Un manifestant à Valparaiso (Chili) le 20 octobre 2019.
Un manifestant à Valparaiso (Chili) le 20 octobre 2019.

Au Chili, au Liban, à Hong Kong... Dans plusieurs mobilisations, des manifestants ont arboré le masque du Joker, quelques jours après la sortie du film de Todd Philipps. Un phénomène qui pourrait se propager ?

Le clown, future symbole de la contestation ? L’image peut prêter à sourire, mais les exemples se multiplient à travers le monde. Au Liban, au Chili, à Hong Kong, ou encore à Barcelone, où ont lieu des manifestations d’ampleur, certains manifestants arborent des masques de clown, quand d’autres se griment le visage aux couleurs du Joker.

Joker, “c’est monsieur Tout-le-monde”

Ces masques ne sont pas sortis de nulle part. Début octobre est sorti au cinéma le film “Joker”, de Todd Philipps. Un long-métrage qui va plus loin que le film de super-héros. “Le réalisateur a donné une autre version au personnage du Joker. Ce n’est plus le super-vilain, c’est ‘monsieur Tout-le-monde, l’Homme maltraité par la société, dans laquelle il ne trouve pas sa place. Et cela concerne des millions de gens”, analyse Frédéric Vincent, psychanalyste et sociologue.

Le réalisateur lui-même, Todd Philipps, expliquait récemment au Point sa vision du film : “Pour moi, Joker est surtout un film humaniste sur le destin tragique d'un homme”. Un symbole d’identification qui a poussé des manifestants de plusieurs pays à revêtir le masque du célèbre personnage.

“Le besoin de renverser l’ordre social”
====================
# Consignes
**1.** D'après l'extrait cité sur le masque du Joker, répondez aux questions suivantes :
(a) À quel moment le film « Joker » est-il sorti au cinéma ?
(b) Quelles professions sont attribuées à Frédéric Vincent ?
(c) À quel média Todd Philipps a-t-il expliqué sa vision du film ?
**2.** Mettez à jour le passage de l'extrait cité qui va de « Au Chili, au » jusqu'à « se propager ? » en remplaçant « masque » par « maquillage ».
Les lignes ci-dessous ne sont pas nécessaires ici.
====================
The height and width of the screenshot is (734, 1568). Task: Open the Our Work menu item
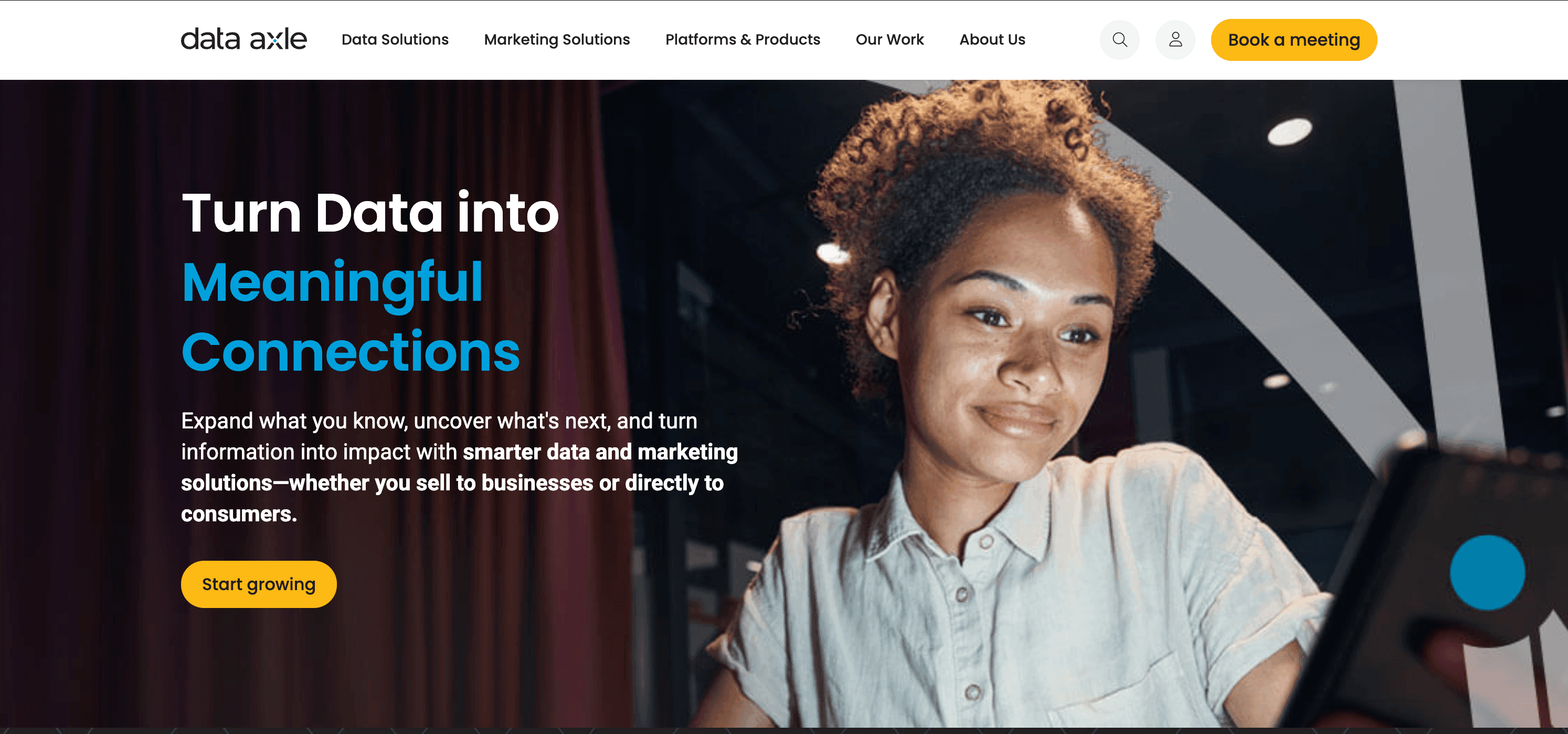coord(889,39)
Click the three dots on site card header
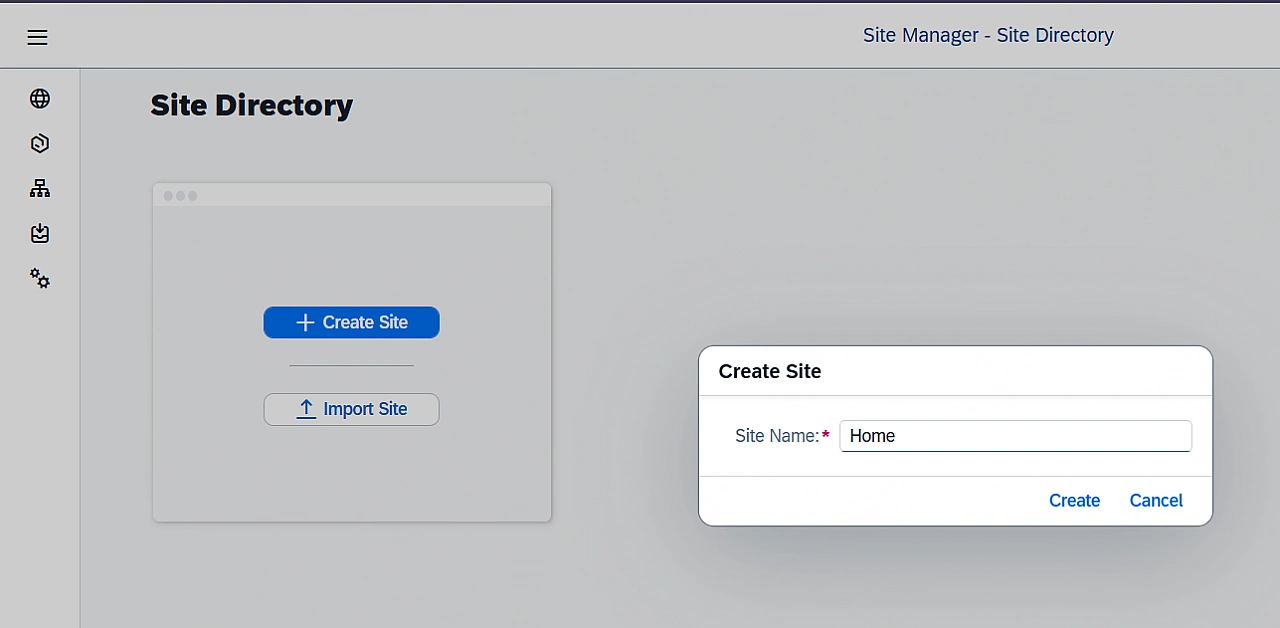 [180, 196]
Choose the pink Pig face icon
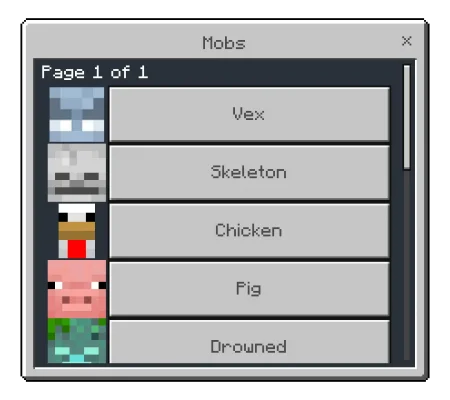Screen dimensions: 450x400 pyautogui.click(x=77, y=289)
====================
# Résultats des exercices
**1.**
(a) Début octobre.
(b) Psychanalyste et sociologue.
(c) Au Point.

**2.**
Au Chili, au Liban, à Hong Kong... Dans plusieurs mobilisations, des manifestants ont arboré le maquillage du Joker, quelques jours après la sortie du film de Todd Philipps. Un phénomène qui pourrait se propager ?